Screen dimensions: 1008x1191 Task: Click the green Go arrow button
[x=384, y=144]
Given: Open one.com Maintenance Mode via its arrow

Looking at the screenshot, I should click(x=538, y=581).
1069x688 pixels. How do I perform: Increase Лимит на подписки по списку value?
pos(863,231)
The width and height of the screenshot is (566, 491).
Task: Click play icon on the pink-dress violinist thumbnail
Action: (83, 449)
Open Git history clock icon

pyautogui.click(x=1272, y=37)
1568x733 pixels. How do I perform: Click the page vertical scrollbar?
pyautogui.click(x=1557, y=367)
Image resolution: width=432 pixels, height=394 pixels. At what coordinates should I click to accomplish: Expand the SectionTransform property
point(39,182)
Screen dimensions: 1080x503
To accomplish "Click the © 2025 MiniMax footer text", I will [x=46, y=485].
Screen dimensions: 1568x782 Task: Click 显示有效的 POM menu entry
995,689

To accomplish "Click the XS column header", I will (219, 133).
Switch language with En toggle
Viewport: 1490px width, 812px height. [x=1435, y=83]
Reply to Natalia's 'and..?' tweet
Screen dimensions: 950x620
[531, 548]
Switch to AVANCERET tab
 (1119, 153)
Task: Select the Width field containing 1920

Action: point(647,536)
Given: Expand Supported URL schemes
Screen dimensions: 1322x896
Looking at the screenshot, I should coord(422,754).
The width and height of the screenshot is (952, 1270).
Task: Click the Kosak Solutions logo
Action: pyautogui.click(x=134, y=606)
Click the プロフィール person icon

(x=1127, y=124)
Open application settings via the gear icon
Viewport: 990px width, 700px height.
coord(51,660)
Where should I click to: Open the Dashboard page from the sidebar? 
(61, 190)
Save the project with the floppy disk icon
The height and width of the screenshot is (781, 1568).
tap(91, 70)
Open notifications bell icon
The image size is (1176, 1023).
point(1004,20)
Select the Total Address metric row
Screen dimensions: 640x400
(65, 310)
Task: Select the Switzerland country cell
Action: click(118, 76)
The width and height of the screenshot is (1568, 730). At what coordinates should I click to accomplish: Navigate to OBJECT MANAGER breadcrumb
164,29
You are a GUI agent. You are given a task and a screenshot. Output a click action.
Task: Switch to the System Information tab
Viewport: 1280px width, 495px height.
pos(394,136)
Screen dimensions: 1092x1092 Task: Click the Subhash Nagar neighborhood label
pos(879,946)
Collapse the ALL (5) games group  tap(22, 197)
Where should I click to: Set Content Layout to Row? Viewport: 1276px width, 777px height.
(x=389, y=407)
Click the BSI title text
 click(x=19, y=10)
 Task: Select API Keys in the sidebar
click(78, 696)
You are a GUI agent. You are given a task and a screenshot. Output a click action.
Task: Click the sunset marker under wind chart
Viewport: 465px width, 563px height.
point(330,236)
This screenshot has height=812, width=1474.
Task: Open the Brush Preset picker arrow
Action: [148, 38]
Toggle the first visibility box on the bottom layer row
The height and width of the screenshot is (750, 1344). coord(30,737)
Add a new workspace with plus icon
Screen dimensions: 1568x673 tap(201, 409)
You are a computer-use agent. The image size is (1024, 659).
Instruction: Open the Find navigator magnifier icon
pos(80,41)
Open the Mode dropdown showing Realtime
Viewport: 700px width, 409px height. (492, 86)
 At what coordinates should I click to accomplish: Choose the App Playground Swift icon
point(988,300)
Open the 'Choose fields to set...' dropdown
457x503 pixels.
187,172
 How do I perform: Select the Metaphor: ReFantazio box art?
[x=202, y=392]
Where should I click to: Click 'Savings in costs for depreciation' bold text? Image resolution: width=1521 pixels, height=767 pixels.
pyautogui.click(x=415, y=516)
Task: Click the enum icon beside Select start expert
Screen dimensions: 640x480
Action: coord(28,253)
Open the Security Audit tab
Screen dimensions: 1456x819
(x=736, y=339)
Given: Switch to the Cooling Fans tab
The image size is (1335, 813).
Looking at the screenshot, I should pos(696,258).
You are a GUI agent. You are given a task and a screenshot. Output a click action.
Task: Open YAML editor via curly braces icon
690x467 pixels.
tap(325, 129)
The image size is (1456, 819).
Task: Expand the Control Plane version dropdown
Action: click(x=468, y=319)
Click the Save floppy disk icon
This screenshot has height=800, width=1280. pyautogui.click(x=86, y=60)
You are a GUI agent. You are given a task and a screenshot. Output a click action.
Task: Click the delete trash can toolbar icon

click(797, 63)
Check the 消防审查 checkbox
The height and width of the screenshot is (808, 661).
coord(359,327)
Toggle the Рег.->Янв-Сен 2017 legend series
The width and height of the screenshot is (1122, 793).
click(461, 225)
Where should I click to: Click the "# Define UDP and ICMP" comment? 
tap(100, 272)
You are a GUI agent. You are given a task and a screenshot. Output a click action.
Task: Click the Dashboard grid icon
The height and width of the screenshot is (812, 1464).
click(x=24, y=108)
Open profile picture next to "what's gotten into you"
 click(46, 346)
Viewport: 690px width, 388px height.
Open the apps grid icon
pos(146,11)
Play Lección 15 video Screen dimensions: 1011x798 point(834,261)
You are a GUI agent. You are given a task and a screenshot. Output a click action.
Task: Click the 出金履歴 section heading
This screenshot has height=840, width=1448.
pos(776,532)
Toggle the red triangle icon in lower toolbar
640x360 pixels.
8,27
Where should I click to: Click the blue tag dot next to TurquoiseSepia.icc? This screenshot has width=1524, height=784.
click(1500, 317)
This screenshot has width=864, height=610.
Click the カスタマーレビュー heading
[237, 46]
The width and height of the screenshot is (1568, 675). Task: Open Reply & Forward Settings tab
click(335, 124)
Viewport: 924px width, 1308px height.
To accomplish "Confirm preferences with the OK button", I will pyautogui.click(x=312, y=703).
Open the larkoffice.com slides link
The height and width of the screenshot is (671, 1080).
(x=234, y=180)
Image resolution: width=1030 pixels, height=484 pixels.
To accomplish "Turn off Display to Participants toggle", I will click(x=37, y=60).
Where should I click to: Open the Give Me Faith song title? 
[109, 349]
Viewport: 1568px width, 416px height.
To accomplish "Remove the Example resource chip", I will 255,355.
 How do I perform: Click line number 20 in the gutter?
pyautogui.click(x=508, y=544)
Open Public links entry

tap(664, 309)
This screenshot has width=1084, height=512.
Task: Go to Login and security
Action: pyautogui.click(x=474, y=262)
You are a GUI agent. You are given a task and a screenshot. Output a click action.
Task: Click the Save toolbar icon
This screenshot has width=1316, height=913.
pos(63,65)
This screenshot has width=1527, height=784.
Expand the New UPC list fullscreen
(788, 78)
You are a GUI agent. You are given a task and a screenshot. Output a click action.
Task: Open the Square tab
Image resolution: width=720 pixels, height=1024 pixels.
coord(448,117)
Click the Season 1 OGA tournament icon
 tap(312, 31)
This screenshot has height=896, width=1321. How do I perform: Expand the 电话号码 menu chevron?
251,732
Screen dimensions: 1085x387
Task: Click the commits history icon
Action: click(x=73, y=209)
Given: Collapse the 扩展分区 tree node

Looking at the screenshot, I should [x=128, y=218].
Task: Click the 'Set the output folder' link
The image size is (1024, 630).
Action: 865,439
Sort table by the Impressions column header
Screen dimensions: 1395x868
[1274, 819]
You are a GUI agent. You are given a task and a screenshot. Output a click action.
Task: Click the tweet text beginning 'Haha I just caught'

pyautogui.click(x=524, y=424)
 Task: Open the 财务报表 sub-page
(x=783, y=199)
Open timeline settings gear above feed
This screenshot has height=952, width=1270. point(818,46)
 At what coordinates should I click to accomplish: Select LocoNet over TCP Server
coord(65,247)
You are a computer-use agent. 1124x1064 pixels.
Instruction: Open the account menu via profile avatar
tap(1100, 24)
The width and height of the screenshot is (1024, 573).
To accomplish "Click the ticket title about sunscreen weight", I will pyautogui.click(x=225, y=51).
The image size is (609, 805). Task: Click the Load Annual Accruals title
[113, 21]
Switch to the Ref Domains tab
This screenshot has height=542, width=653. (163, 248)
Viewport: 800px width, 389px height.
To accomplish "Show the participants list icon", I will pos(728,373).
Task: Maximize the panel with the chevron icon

========

Copy out the rows word for word, from the first one through the line containing "Viewport: 1490px width, 812px", including both ends.

Screen dimensions: 1008x1191 Task: Click the green Go arrow button
[x=384, y=144]
Given: Open one.com Maintenance Mode via its arrow

Looking at the screenshot, I should click(x=538, y=581).
1069x688 pixels. How do I perform: Increase Лимит на подписки по списку value?
pos(863,231)
The width and height of the screenshot is (566, 491).
Task: Click play icon on the pink-dress violinist thumbnail
Action: (83, 449)
Open Git history clock icon

pyautogui.click(x=1272, y=37)
1568x733 pixels. How do I perform: Click the page vertical scrollbar?
pyautogui.click(x=1557, y=367)
Image resolution: width=432 pixels, height=394 pixels. At what coordinates should I click to accomplish: Expand the SectionTransform property
point(39,182)
Screen dimensions: 1080x503
To accomplish "Click the © 2025 MiniMax footer text", I will [x=46, y=485].
Screen dimensions: 1568x782 Task: Click 显示有效的 POM menu entry
995,689

To accomplish "Click the XS column header", I will (219, 133).
Switch language with En toggle
Viewport: 1490px width, 812px height. [x=1435, y=83]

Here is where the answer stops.